The proposal was made as part of a broader plan for opening local telephone markets to competition. Pacific Bell offered the plan after three months of negotiations with representatives of cable companies, consumer groups and other interested parties failed to resolve their many differences over when and how to introduce greater competition.
In December, the California Public Utilities Commission had urged the parties to sit down to work out such an agreement by March 31. Few observers were surprised that the talks failed to coalesce.
Critics immediately derided Pacific Bell’s proposal as a step backward.
“Pacific is trying to portray itself as the great friend of consumers, but it’s not,” said Regina Costa, telecommunications analyst at Toward Utility Rate Normalization, a San Francisco consumer group. It “is asking to be unleashed.”
Others saw the proposal as a delaying tactic by a company bent on retaining its local phone monopoly as long as possible.
“It’s a proposal to delay bringing the benefits of local competition to customers in California,” said Stephen Bowen, an outside attorney for the MCI long-distance company.

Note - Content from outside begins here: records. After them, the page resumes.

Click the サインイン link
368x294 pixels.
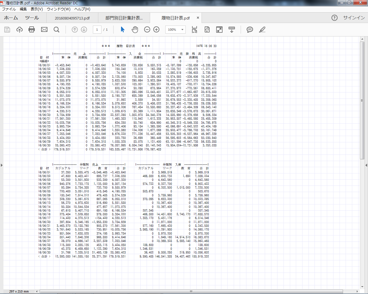[354, 18]
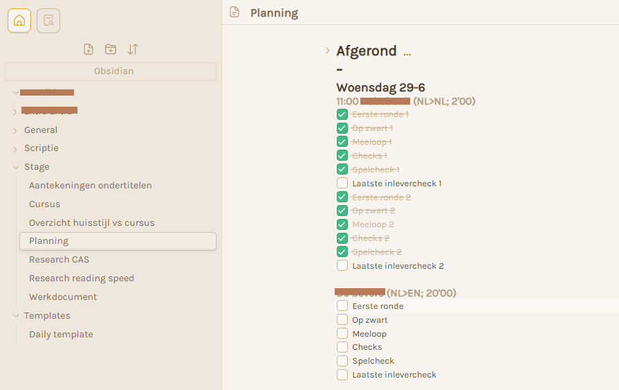Collapse the Templates folder
619x390 pixels.
pyautogui.click(x=16, y=316)
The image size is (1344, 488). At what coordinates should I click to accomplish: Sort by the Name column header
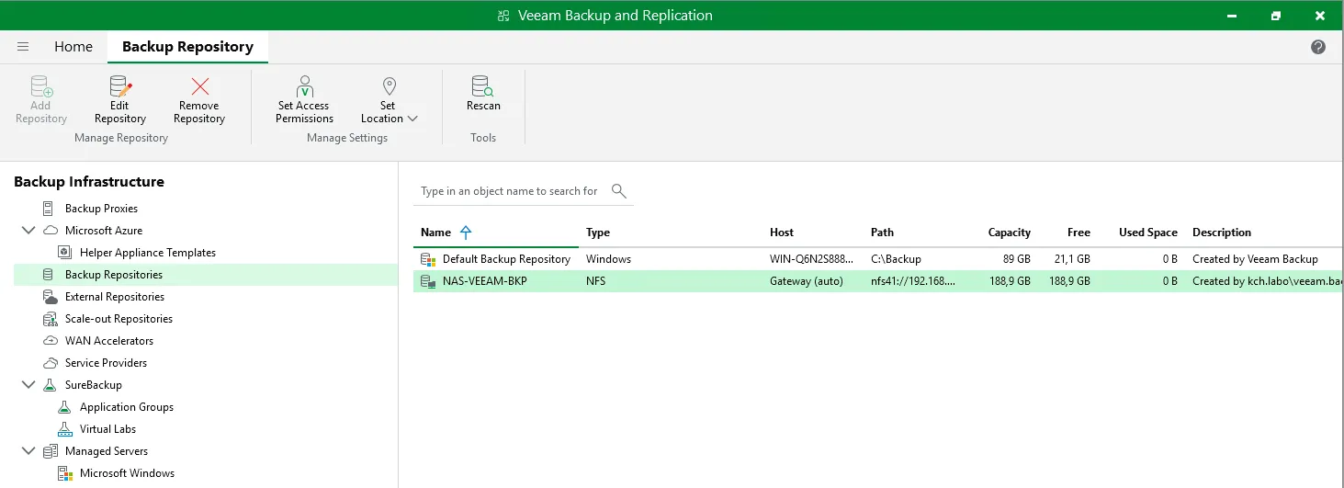tap(435, 233)
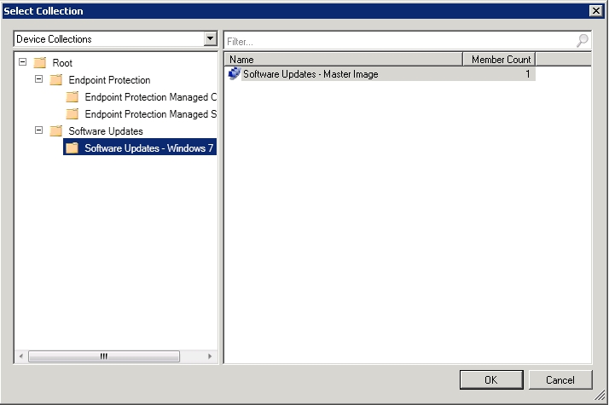Click first Endpoint Protection Managed folder icon
Screen dimensions: 609x405
[72, 97]
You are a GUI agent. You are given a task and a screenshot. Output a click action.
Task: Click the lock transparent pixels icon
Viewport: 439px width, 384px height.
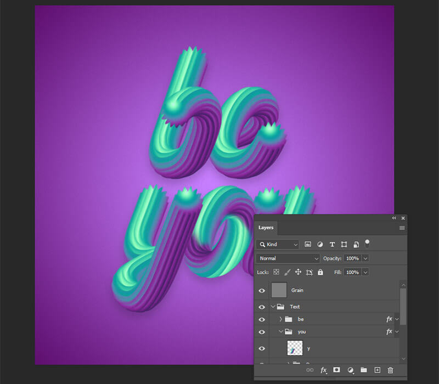pos(277,272)
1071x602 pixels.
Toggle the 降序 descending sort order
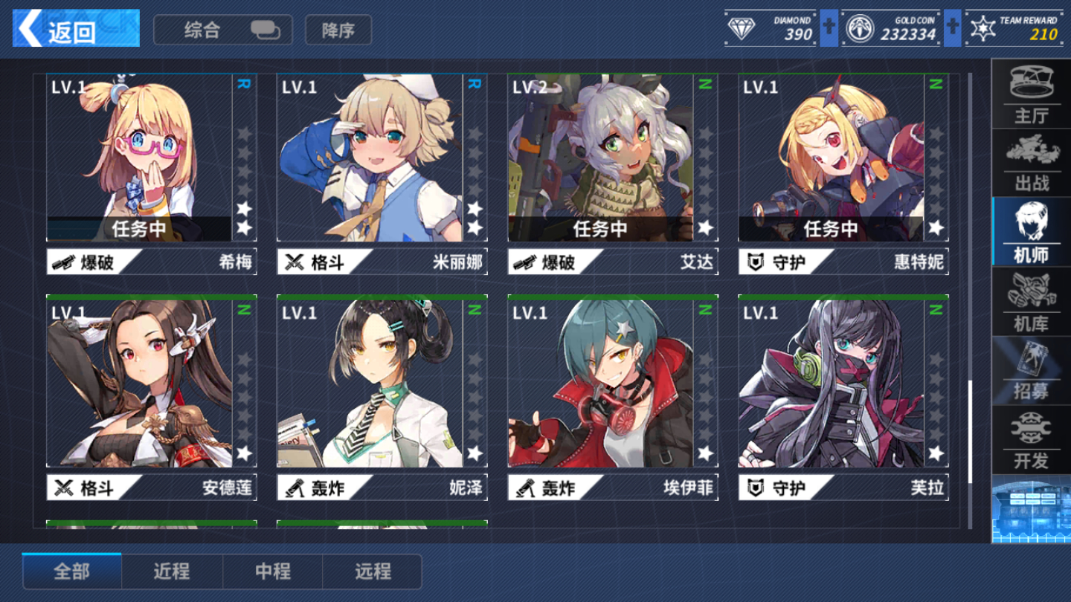[x=338, y=30]
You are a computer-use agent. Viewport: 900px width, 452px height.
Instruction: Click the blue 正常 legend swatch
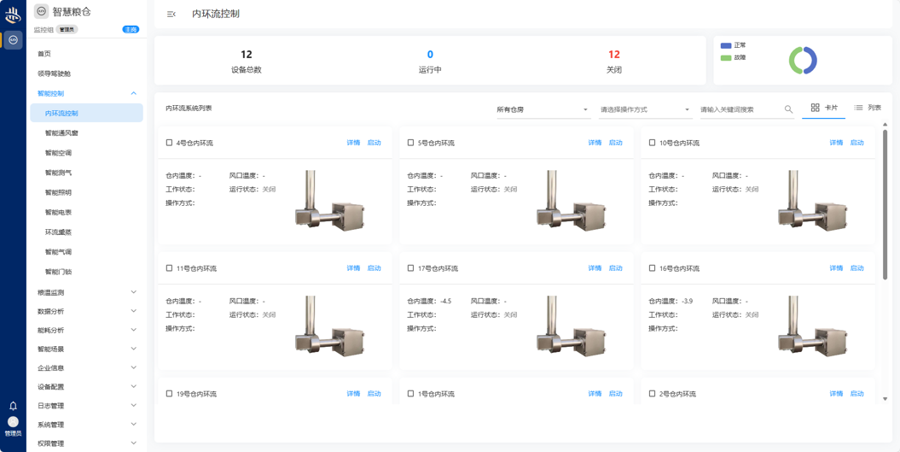coord(726,45)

Pacific Bell suggested that local competition be introduced next January. But would-be competitors, including cable companies and long-distance carriers, noted that the PUC has vowed to have interim rules in place by June that would allow a semblance of competition soon after.
Pacific Bell proposed the rate freeze in exchange for eliminating a complicated set of price regulations the company said would be outmoded in a competitive environment. In addition, it offered to ensure that customers who changed phone companies could take their phone numbers with them and that competitors would have access to PacBell’s networks at reasonable rates.
Members of the 11-member coalition opposing Pacific Bell and including long-distance and cable companies and consumer groups plan today to propose a timetable for opening the market to true competition. Some of the group’s ideas--on universal service and rules for local competition--have previously been proposed to the PUC.
Meanwhile, Gov. Pete Wilson on Monday named banker Henry M. Duque to fill one of the two vacancies on the five-member commission. Duque, a Republican, has been a vice president and senior marketing officer in San Francisco for Trust Services of America Inc., a subsidiary of California Federal Bank. He succeeds Norman Shumway, who retired from the PUC in February.